NFL: Brian Westbrook may not be Brian Westbrook anymore
By Phil Sheridan
The Philadelphia Inquirer
PHILADELPHIA — The view into the abyss isn’t particularly reassuring, not with a couple of unknowns like Lorenzo Booker and LeSean McCoy looking back at you.
The Philadelphia Eagles were bound to face life without Brian Westbrook eventually. That’s just how it is in professional sports, especially this sport. Players know an injury could end their careers at any time — whether it’s a sudden catastrophic blow or the slow erosion of their ability to run fast enough, push hard enough, or change direction suddenly enough.
Friday’s ankle surgery is only one reason to worry that Westbrook may not be Westbrook anymore. His earlier knee surgery is another. But perhaps the most alarming sign was the season that preceded this off-season of repair jobs.
In 2008, Westbrook was not nearly the explosive, game-changing player he had become over the previous four seasons. He just wasn’t. The hope was that surgery would ease the swelling and pain in his knee and return him to form. That hope took a major hit with news that Westbrook now needs ankle surgery.
The issue isn’t whether Westbrook can rehab from ankle surgery in three months — surely he can — but whether the accumulation of injuries will ever allow him to be the weapon he was from 2004 to 2007.
The Eagles have to proceed now as if he won’t be.
By drafting McCoy in the second round — the highest Andy Reid has ever taken a running back — the Eagles signaled that they were preparing for life after Westbrook. But now you have to wonder if they’re going to get caught short after all.
When Reid got here, Duce Staley was starting his third season. He sat his rookie year behind Ricky Watters and Charlie Garner. By 1999, Staley was an every-down back. By 2001, Staley was battling injuries and being supplemented in the offense by veteran pickup Dorsey Levens.
The Eagles drafted Westbrook in 2002. He was not the full-time starter until 2004. That wasn’t because Westbrook wasn’t fast or elusive or talented enough. It’s because it takes that long for a running back to fully grasp this offense.
So expecting McCoy to be effective right away feels like wishful thinking.
“It’s hard to talk about playing immediately if I don’t know what I’m doing,” the wide-eyed rookie said after hearing about Westbrook’s latest surgery. “I’m a rookie, man. I’ve got to pay my dues as far as learning this offense.”
McCoy said his “head is spinning,” which is typical. He seems like a bright kid, and there’s no reason to believe he won’t get the hang of it. But if it took Staley and Westbrook time, chances are it will take McCoy time.

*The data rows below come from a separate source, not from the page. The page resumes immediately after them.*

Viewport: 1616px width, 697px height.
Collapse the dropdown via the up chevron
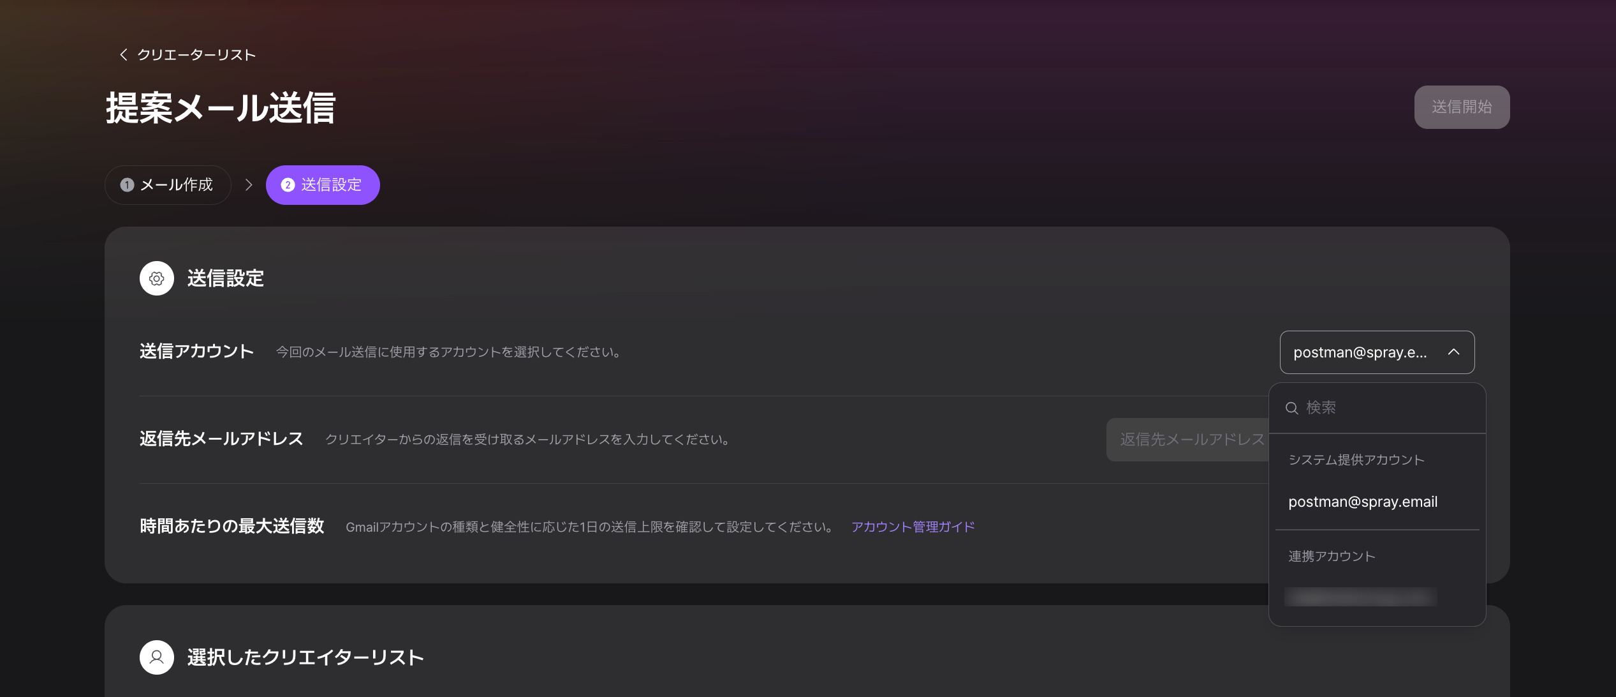(x=1454, y=352)
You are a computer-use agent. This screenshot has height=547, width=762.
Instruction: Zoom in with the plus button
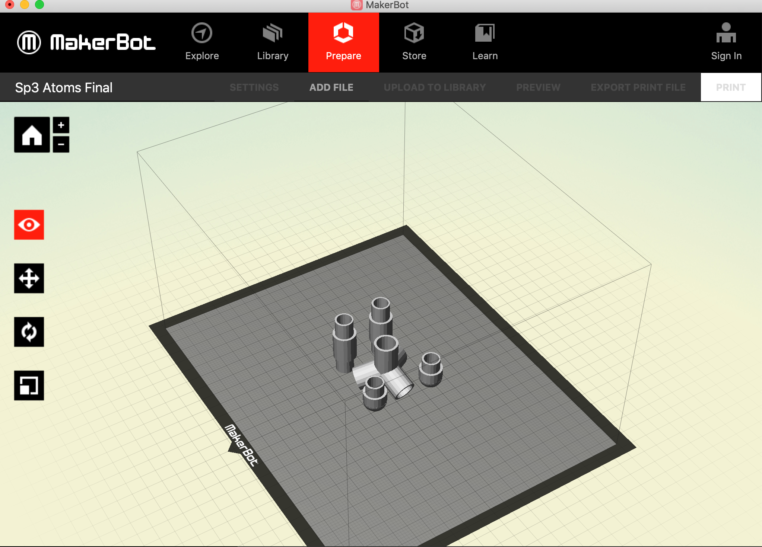(x=61, y=125)
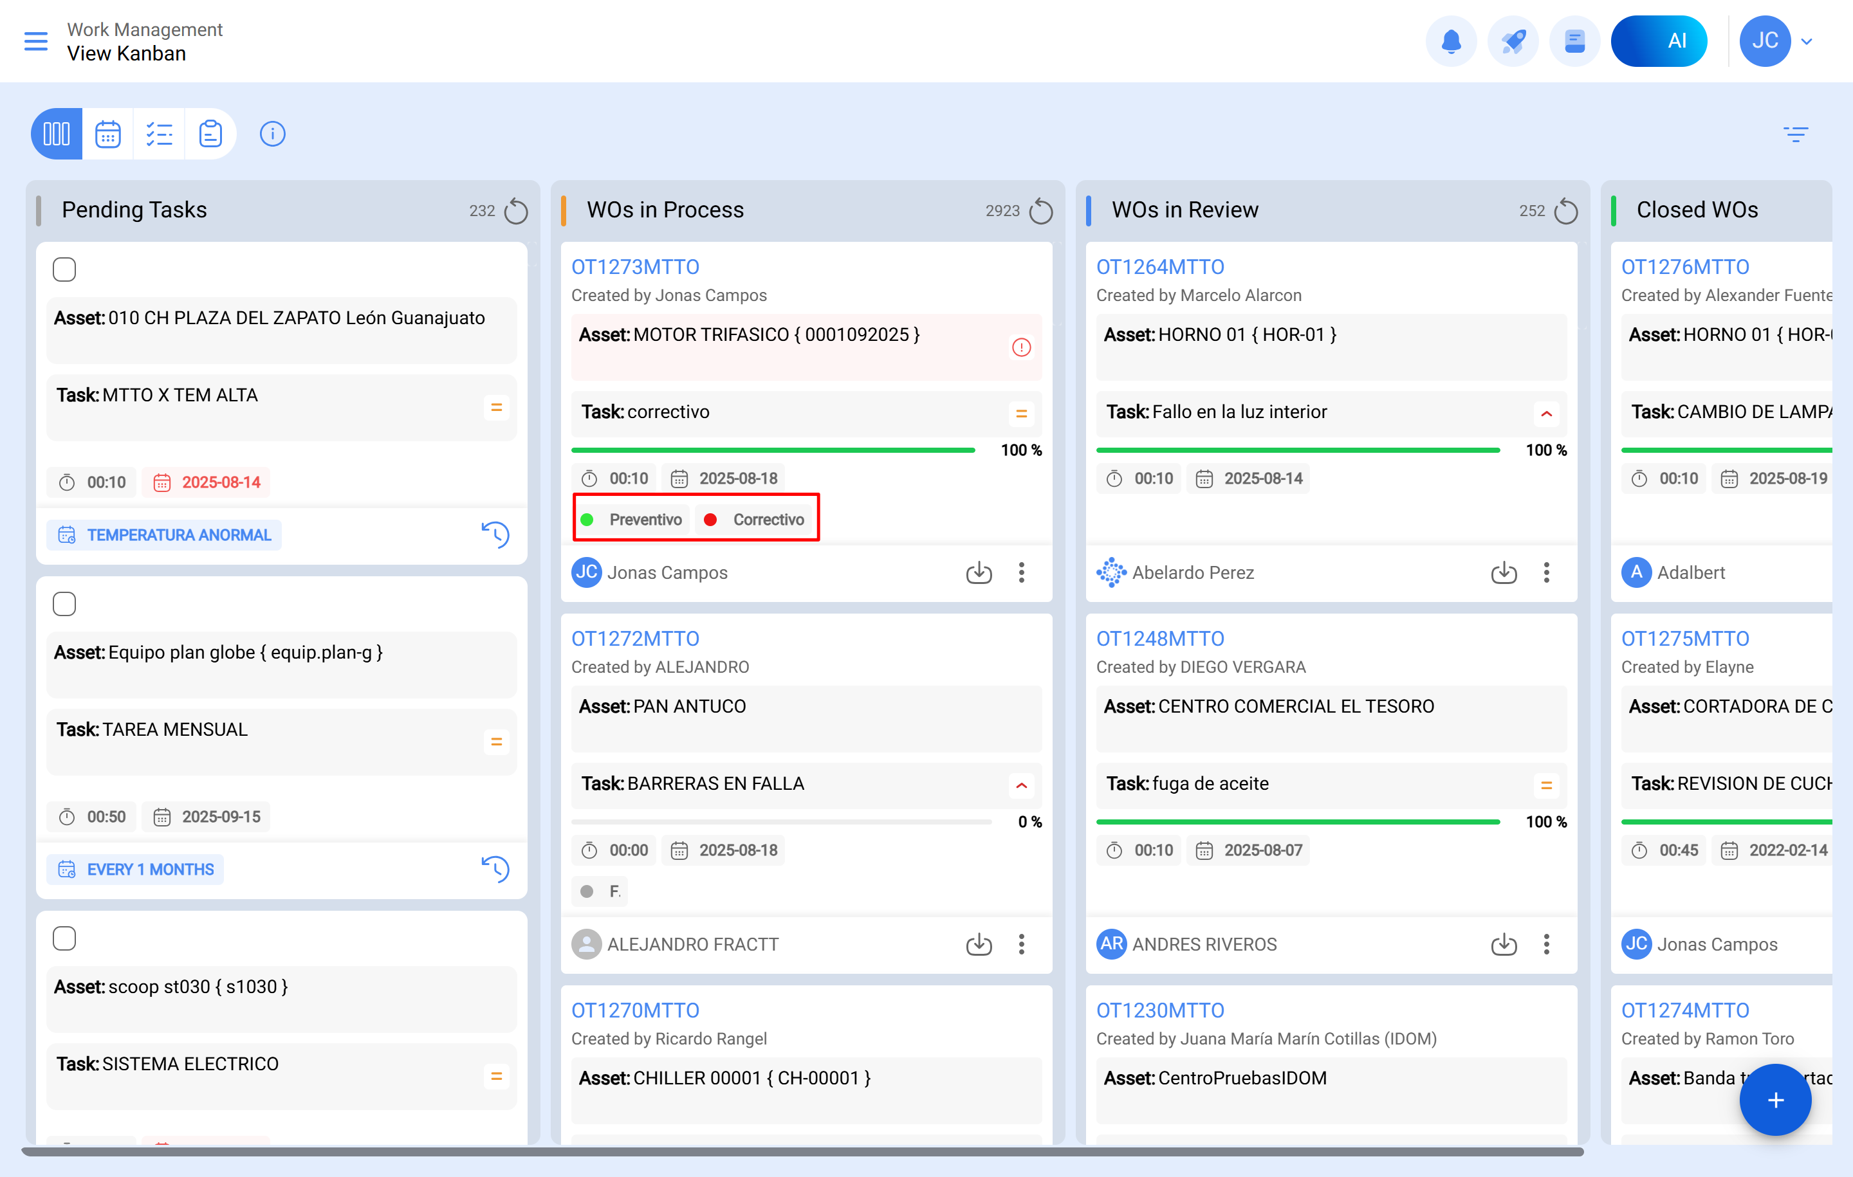Click the AI assistant button
The image size is (1853, 1177).
point(1658,42)
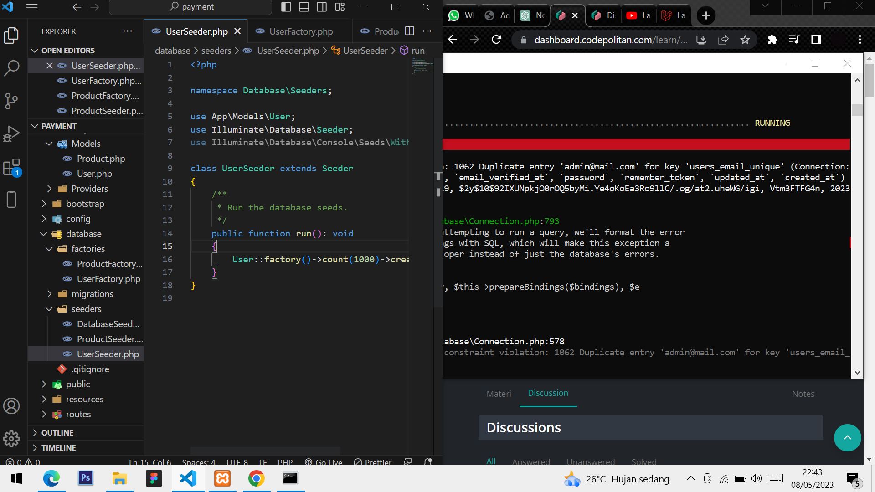Open the Search view in activity bar
Screen dimensions: 875x492
11,68
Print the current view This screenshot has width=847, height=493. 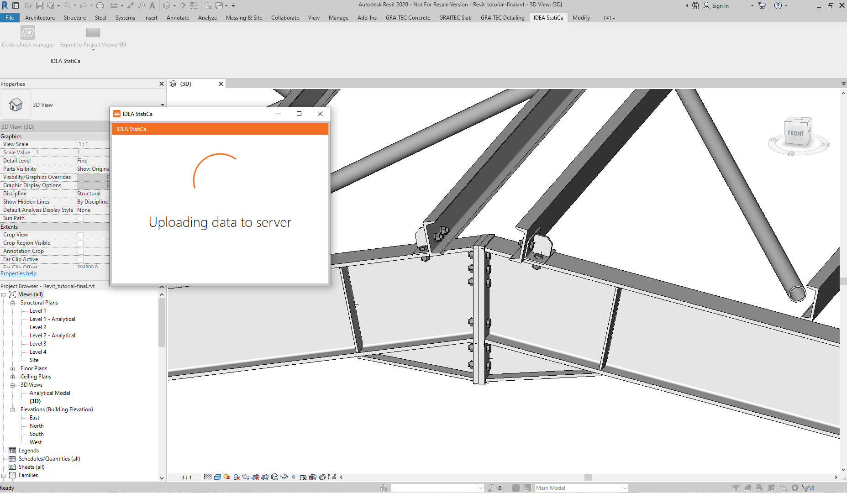tap(100, 5)
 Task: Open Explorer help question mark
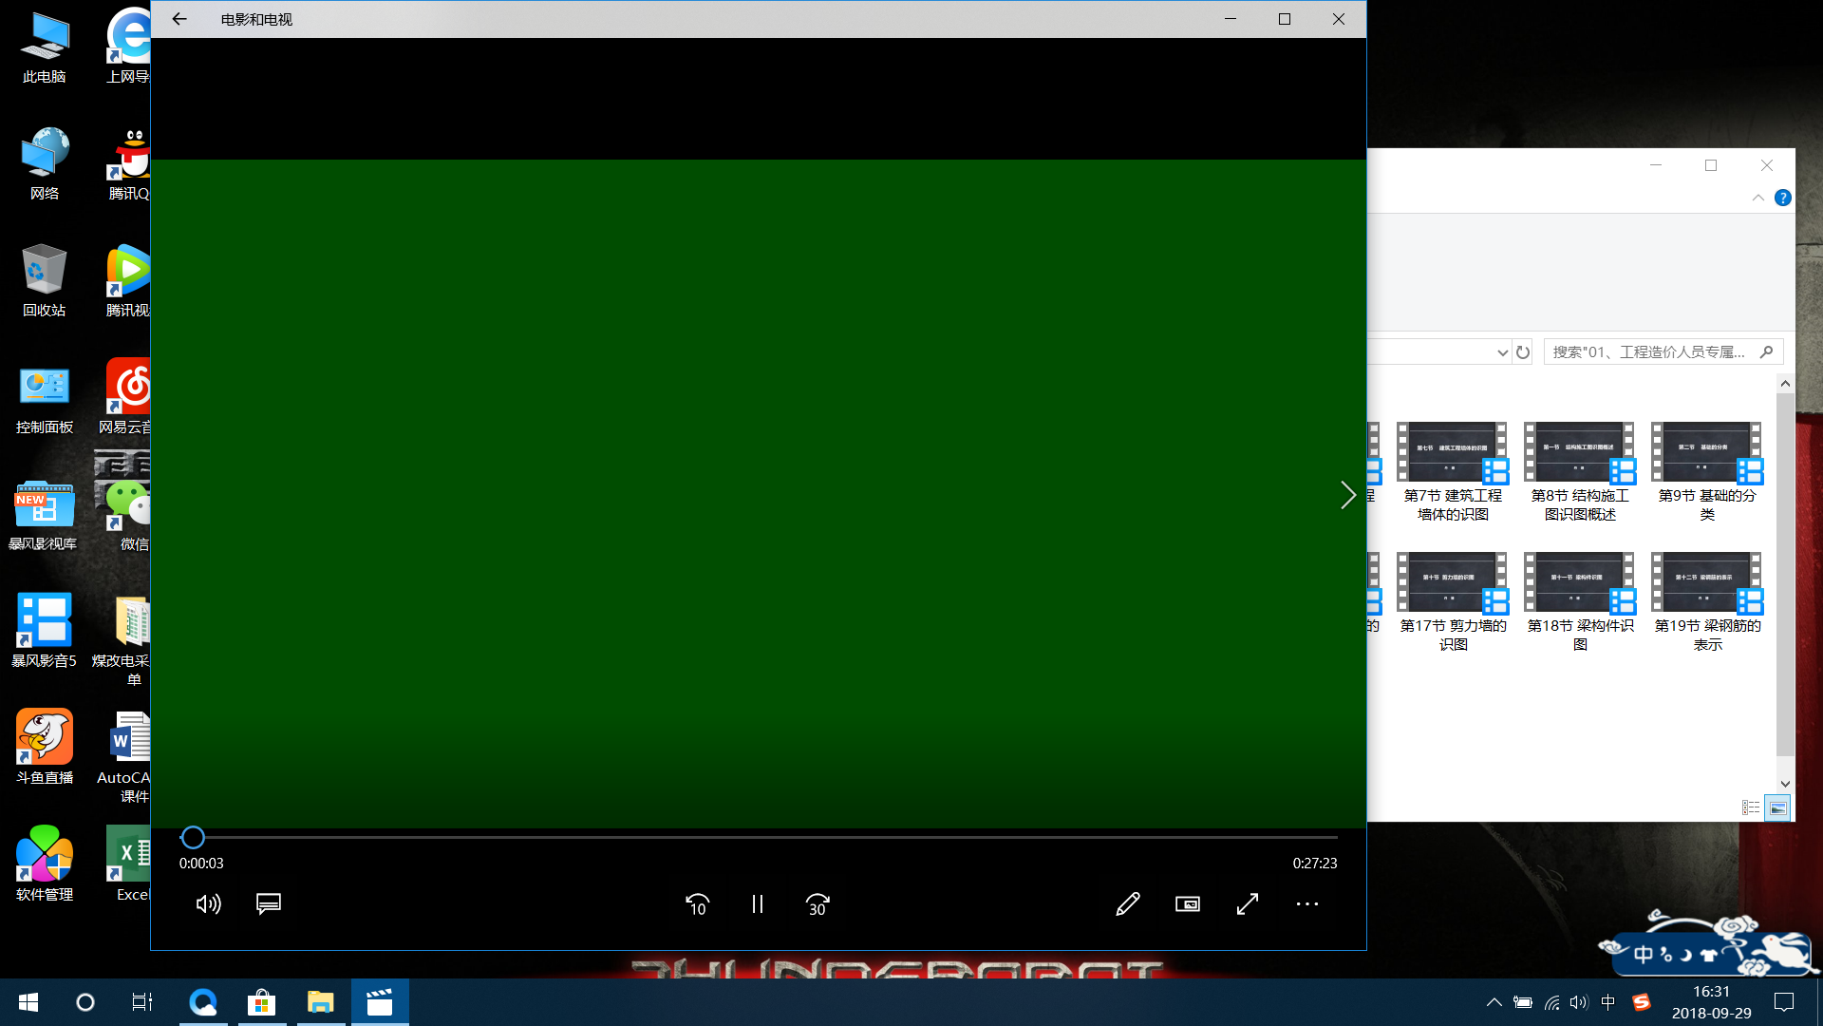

In some ways, it will actually be harder. Something Reid said the other day echoed into the abyss. He was asked about McCoy lining up at times as a wide receiver.
“That’s part of our offense,” Reid said. “That’s become something we did with Brian, and we just kind of continued that as part of the offense now. We are expecting him to learn it. That is a base part of the offense, and we expect him to learn it.”
In other words, the offense has evolved because of Westbrook’s unique skill set. The job description for a running back has been rewritten. So McCoy and Booker don’t just have to be good backs, they have to be good Westbrook-style backs. Either that or the whole offense has to be reconfigured.
“Nobody is going to come in here and take carries from Brian Westbrook,” Booker said. “He’s the career leader in yards from scrimmage in franchise history. That says everything. And in terms of this offense, and having a back that has to block, run and catch, there isn’t a better back in the league that does all of that.”
Booker sounds very confident in his ability to fill in, if necessary. It could be that he’s precisely where Staley was in 1998 and where Westbrook was in 2003 — finished with his apprenticeship and prepared to step in. He didn’t play much in 2008. Only Reid and his staff know whether that was a result of their strategy or Booker’s performance.
“They had a plan that I wasn’t aware of until later on in the year,” Booker said. “They told me all during last year, in the future, you’re going to be a big part of this football team.”
The drafting of McCoy suggests the Eagles were looking for a new heir to the top running back job. Would they have done that if Booker was their guy? Or was the pick more about creating a new 1-2 combination to replace Westbrook and departed free agent Correll Buckhalter?
Either way, you suspect the plan was based on Westbrook being Westbrook in 2009, on the abyss being another year away.